- _Problème à résoudre_:
Recopiez telles quelles toutes les lignes ci-dessous, sans en modifier aucune.
-------------------------
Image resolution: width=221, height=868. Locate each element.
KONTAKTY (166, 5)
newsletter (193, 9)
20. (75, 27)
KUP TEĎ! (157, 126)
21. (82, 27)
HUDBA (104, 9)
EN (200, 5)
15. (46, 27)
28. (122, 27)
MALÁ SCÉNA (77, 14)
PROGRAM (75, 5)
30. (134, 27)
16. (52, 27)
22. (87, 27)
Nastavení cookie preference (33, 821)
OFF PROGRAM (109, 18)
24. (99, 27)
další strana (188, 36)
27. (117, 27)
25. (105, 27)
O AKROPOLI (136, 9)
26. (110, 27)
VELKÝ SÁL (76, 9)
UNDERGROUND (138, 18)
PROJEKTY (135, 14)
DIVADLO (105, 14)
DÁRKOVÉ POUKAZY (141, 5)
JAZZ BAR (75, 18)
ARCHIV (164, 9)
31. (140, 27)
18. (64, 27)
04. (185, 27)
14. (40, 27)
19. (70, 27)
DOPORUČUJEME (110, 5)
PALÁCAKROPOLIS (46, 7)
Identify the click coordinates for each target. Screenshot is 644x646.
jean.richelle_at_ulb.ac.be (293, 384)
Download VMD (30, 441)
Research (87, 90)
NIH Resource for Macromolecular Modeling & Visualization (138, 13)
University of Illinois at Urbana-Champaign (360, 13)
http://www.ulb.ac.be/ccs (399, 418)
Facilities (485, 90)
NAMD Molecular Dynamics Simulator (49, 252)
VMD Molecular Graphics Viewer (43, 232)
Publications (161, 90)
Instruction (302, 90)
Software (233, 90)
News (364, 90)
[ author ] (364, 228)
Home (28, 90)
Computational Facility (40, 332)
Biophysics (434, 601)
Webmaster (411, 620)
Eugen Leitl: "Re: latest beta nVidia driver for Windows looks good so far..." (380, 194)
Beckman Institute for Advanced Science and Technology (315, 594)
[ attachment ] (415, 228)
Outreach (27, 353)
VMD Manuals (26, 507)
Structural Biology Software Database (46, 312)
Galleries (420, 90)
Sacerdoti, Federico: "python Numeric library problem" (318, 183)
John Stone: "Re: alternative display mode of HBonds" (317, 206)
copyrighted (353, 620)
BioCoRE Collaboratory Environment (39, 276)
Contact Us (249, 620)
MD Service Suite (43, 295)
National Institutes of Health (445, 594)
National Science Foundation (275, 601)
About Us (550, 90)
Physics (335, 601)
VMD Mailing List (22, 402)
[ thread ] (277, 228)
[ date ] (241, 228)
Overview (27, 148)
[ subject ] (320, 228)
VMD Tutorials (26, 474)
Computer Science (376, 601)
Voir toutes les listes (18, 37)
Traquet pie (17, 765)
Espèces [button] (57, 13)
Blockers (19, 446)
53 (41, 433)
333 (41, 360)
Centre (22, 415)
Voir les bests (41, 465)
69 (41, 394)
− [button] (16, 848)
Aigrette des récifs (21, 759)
-------------------------
- _Solution rédigée_:
Image resolution: width=221, height=868. Locate each element.
KONTAKTY (166, 5)
newsletter (193, 9)
20. (75, 27)
KUP TEĎ! (157, 126)
21. (82, 27)
HUDBA (104, 9)
EN (200, 5)
15. (46, 27)
28. (122, 27)
MALÁ SCÉNA (77, 14)
PROGRAM (75, 5)
30. (134, 27)
16. (52, 27)
22. (87, 27)
Nastavení cookie preference (33, 821)
OFF PROGRAM (109, 18)
24. (99, 27)
další strana (188, 36)
27. (117, 27)
25. (105, 27)
O AKROPOLI (136, 9)
26. (110, 27)
VELKÝ SÁL (76, 9)
UNDERGROUND (138, 18)
PROJEKTY (135, 14)
DIVADLO (105, 14)
DÁRKOVÉ POUKAZY (141, 5)
JAZZ BAR (75, 18)
ARCHIV (164, 9)
31. (140, 27)
18. (64, 27)
04. (185, 27)
14. (40, 27)
19. (70, 27)
DOPORUČUJEME (110, 5)
PALÁCAKROPOLIS (46, 7)
Identify the click coordinates for each target. Screenshot is 644x646.
jean.richelle_at_ulb.ac.be (293, 384)
Download VMD (30, 441)
Research (87, 90)
NIH Resource for Macromolecular Modeling & Visualization (138, 13)
University of Illinois at Urbana-Champaign (360, 13)
http://www.ulb.ac.be/ccs (399, 418)
Facilities (485, 90)
NAMD Molecular Dynamics Simulator (49, 252)
VMD Molecular Graphics Viewer (43, 232)
Publications (161, 90)
Instruction (302, 90)
Software (233, 90)
News (364, 90)
[ author ] (364, 228)
Home (28, 90)
Computational Facility (40, 332)
Biophysics (434, 601)
Webmaster (411, 620)
Eugen Leitl: "Re: latest beta nVidia driver for Windows looks good so far..." (380, 194)
Beckman Institute for Advanced Science and Technology (315, 594)
[ attachment ] (415, 228)
Outreach (27, 353)
VMD Manuals (26, 507)
Structural Biology Software Database (46, 312)
Galleries (420, 90)
Sacerdoti, Federico: "python Numeric library problem" (318, 183)
John Stone: "Re: alternative display mode of HBonds" (317, 206)
copyrighted (353, 620)
BioCoRE Collaboratory Environment (39, 276)
Contact Us (249, 620)
MD Service Suite (43, 295)
National Institutes of Health (445, 594)
National Science Foundation (275, 601)
About Us (550, 90)
Physics (335, 601)
VMD Mailing List (22, 402)
[ thread ] (277, 228)
[ date ] (241, 228)
Overview (27, 148)
[ subject ] (320, 228)
VMD Tutorials (26, 474)
Computer Science (376, 601)
Voir toutes les listes (18, 37)
Traquet pie (17, 765)
Espèces [button] (57, 13)
Blockers (19, 446)
53 (41, 433)
333 (41, 360)
Centre (22, 415)
Voir les bests (41, 465)
69 (41, 394)
− [button] (16, 848)
Aigrette des récifs (21, 759)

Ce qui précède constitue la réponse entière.